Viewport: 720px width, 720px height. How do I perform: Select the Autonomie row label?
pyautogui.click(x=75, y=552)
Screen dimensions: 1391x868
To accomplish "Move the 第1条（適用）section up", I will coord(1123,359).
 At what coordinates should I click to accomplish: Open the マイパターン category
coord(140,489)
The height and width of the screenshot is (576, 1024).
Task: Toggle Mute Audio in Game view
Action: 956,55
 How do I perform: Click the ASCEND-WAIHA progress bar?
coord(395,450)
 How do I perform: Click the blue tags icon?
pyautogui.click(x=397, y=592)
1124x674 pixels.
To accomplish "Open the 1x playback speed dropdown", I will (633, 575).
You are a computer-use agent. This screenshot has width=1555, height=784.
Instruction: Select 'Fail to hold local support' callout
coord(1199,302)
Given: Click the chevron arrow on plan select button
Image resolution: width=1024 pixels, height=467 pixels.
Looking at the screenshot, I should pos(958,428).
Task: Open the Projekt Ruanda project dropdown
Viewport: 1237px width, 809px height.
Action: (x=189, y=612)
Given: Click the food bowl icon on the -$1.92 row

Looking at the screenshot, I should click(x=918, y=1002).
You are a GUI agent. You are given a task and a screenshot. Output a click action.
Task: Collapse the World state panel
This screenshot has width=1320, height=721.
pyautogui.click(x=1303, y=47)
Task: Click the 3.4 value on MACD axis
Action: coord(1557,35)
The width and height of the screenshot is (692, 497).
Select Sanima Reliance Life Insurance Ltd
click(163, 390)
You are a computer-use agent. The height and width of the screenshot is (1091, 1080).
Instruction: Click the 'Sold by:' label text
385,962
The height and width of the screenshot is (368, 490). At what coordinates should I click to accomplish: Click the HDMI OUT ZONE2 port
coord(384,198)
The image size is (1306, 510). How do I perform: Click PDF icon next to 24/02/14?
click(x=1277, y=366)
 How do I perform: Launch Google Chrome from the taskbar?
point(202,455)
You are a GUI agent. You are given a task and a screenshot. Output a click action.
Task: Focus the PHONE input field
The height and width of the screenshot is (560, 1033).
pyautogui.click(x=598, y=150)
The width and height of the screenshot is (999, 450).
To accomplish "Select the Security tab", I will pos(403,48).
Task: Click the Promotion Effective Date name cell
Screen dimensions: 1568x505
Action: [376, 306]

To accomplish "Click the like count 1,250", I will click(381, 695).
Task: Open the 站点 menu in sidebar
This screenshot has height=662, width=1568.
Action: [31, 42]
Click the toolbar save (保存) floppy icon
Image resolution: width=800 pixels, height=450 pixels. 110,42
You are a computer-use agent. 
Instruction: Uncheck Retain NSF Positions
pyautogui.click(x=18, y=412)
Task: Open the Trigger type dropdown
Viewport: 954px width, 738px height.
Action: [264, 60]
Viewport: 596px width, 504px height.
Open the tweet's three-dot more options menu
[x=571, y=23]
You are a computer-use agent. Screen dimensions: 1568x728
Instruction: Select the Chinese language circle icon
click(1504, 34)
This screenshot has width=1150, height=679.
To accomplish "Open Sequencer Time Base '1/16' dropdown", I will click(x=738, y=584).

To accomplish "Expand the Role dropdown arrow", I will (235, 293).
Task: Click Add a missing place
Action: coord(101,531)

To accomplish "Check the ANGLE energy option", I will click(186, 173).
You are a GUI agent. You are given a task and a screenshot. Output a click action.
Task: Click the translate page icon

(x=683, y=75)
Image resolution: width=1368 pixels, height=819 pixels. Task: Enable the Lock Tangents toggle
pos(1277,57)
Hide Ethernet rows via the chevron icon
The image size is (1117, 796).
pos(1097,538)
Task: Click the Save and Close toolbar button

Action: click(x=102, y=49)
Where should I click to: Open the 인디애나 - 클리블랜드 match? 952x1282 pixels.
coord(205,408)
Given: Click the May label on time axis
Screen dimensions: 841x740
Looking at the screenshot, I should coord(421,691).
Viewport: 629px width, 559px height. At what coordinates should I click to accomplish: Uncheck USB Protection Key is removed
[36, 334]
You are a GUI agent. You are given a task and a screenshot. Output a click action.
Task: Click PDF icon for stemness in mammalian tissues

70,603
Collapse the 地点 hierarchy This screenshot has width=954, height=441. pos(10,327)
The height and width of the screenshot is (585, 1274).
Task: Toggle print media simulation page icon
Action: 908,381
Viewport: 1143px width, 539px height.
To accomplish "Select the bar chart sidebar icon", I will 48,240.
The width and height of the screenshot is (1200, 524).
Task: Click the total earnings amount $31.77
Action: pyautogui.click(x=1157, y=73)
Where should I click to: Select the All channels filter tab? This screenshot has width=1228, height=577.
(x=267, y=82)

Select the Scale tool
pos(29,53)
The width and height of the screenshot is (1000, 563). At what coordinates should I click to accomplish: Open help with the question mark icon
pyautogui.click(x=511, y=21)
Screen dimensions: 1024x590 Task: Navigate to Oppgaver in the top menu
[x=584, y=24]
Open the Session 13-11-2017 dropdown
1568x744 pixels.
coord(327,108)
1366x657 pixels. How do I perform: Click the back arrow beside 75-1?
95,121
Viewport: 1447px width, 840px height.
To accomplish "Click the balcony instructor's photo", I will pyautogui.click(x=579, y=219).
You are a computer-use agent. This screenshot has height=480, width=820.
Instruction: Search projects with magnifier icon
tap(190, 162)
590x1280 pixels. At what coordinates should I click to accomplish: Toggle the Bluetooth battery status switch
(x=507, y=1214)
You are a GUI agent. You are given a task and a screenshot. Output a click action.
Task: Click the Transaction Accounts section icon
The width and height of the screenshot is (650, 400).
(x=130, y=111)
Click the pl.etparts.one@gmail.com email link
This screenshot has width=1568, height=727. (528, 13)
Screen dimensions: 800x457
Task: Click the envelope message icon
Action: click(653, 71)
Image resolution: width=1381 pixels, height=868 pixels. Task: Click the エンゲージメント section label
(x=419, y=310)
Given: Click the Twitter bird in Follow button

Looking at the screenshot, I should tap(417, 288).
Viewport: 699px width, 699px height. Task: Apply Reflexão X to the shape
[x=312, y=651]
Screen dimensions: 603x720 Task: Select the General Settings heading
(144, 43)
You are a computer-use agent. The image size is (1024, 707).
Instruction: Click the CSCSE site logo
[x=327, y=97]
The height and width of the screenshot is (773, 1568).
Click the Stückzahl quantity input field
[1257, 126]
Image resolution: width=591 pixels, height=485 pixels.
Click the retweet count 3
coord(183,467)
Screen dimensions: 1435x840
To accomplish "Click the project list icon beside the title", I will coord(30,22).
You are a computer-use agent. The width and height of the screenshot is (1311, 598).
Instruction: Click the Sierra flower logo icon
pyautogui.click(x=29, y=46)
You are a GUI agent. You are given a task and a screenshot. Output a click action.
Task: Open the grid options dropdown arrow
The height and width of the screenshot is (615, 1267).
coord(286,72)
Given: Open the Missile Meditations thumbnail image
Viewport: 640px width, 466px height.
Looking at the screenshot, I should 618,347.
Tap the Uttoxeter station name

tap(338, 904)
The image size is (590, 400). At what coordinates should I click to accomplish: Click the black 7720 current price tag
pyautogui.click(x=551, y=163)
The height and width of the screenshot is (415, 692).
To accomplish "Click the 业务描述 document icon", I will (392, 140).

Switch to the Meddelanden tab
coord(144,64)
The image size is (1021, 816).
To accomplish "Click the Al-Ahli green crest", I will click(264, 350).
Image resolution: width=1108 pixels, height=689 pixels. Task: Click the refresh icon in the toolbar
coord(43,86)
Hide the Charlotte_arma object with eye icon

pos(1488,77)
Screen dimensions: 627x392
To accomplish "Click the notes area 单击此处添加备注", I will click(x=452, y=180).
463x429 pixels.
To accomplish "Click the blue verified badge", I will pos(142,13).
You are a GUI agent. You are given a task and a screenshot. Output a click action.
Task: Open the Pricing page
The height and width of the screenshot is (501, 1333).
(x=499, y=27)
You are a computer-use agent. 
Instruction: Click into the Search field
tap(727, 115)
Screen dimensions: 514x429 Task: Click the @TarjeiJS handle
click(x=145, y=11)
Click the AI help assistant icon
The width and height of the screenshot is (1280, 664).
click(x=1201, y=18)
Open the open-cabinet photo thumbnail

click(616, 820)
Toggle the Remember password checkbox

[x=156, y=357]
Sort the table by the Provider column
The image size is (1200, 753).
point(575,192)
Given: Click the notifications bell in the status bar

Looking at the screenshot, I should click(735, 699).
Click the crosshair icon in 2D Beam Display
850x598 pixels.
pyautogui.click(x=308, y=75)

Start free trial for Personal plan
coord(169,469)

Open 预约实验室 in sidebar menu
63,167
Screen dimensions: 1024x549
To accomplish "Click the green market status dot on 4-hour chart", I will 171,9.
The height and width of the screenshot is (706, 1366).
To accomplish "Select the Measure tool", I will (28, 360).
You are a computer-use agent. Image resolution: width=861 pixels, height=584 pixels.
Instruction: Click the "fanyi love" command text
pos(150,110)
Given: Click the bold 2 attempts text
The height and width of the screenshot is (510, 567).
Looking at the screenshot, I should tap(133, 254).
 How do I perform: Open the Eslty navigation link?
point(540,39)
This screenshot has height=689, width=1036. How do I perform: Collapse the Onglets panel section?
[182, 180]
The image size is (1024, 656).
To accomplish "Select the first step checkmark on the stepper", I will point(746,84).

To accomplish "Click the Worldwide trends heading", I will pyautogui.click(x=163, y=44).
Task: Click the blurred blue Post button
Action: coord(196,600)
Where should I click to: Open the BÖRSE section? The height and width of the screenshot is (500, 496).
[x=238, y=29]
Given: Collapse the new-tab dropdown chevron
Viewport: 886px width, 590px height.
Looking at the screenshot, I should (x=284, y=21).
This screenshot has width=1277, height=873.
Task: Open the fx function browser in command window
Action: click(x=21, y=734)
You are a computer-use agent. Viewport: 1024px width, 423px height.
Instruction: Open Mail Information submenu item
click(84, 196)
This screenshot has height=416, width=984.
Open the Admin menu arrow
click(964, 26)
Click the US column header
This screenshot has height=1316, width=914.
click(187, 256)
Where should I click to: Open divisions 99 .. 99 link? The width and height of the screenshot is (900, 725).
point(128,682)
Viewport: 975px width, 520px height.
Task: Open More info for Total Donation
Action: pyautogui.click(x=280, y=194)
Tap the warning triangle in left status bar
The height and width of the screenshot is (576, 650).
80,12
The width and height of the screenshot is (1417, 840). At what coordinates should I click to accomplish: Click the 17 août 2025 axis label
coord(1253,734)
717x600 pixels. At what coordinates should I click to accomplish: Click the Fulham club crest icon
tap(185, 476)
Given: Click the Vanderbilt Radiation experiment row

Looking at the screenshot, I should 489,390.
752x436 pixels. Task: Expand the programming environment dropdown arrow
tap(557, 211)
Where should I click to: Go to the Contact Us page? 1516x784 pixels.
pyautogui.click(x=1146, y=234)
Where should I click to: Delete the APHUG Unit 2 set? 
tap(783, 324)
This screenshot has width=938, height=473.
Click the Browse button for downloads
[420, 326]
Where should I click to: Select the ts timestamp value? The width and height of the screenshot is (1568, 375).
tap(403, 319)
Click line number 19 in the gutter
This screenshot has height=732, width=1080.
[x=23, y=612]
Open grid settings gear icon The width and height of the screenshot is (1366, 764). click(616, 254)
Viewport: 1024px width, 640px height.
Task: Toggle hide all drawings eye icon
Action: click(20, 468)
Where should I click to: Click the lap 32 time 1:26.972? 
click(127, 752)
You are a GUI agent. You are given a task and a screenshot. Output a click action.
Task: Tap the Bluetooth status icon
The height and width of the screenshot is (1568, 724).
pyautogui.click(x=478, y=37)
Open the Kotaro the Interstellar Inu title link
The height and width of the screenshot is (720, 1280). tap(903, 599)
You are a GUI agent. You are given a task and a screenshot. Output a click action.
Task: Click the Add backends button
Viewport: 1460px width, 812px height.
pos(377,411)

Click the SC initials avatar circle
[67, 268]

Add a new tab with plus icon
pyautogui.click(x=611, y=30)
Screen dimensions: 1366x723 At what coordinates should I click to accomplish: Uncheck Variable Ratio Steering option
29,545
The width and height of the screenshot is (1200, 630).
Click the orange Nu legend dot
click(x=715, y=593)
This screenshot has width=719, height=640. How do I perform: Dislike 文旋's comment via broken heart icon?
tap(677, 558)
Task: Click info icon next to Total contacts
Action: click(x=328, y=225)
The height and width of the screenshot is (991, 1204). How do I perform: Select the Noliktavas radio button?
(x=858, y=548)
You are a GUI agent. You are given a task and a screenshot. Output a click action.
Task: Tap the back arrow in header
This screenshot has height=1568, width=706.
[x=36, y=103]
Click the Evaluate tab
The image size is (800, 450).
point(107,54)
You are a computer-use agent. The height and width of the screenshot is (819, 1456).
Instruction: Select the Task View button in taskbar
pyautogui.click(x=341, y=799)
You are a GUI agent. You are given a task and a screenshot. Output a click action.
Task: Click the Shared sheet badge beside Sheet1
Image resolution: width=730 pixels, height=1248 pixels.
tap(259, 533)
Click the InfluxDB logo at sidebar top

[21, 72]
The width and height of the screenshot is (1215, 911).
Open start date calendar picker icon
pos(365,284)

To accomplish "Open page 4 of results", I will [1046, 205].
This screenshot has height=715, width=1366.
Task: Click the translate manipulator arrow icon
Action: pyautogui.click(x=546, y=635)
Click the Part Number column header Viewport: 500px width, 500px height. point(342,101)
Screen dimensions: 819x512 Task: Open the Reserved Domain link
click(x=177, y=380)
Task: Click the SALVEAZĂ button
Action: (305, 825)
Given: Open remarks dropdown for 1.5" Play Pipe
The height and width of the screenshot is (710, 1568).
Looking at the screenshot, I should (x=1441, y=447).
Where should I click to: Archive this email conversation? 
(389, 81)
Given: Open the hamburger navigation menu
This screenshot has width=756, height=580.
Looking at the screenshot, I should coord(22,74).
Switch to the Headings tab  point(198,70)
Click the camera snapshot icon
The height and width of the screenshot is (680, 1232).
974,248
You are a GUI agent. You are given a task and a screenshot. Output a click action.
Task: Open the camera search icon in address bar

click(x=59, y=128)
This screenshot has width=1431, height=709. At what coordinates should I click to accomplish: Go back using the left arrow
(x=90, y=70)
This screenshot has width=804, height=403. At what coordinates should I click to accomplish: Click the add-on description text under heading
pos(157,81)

§ What the exercise asks
Would you set down, word for word, the lines from the opening of the entries above through the line with "Task: Collapse the World state panel", both included, and no others?

§ Task response
Viewport: 720px width, 720px height. How do I perform: Select the Autonomie row label?
pyautogui.click(x=75, y=552)
Screen dimensions: 1391x868
To accomplish "Move the 第1条（適用）section up", I will coord(1123,359).
 At what coordinates should I click to accomplish: Open the マイパターン category
coord(140,489)
The height and width of the screenshot is (576, 1024).
Task: Toggle Mute Audio in Game view
Action: 956,55
 How do I perform: Click the ASCEND-WAIHA progress bar?
coord(395,450)
 How do I perform: Click the blue tags icon?
pyautogui.click(x=397, y=592)
1124x674 pixels.
To accomplish "Open the 1x playback speed dropdown", I will (633, 575).
You are a computer-use agent. This screenshot has width=1555, height=784.
Instruction: Select 'Fail to hold local support' callout
coord(1199,302)
Given: Click the chevron arrow on plan select button
Image resolution: width=1024 pixels, height=467 pixels.
Looking at the screenshot, I should pos(958,428).
Task: Open the Projekt Ruanda project dropdown
Viewport: 1237px width, 809px height.
Action: (x=189, y=612)
Given: Click the food bowl icon on the -$1.92 row

Looking at the screenshot, I should click(x=918, y=1002).
You are a GUI agent. You are given a task and a screenshot. Output a click action.
Task: Collapse the World state panel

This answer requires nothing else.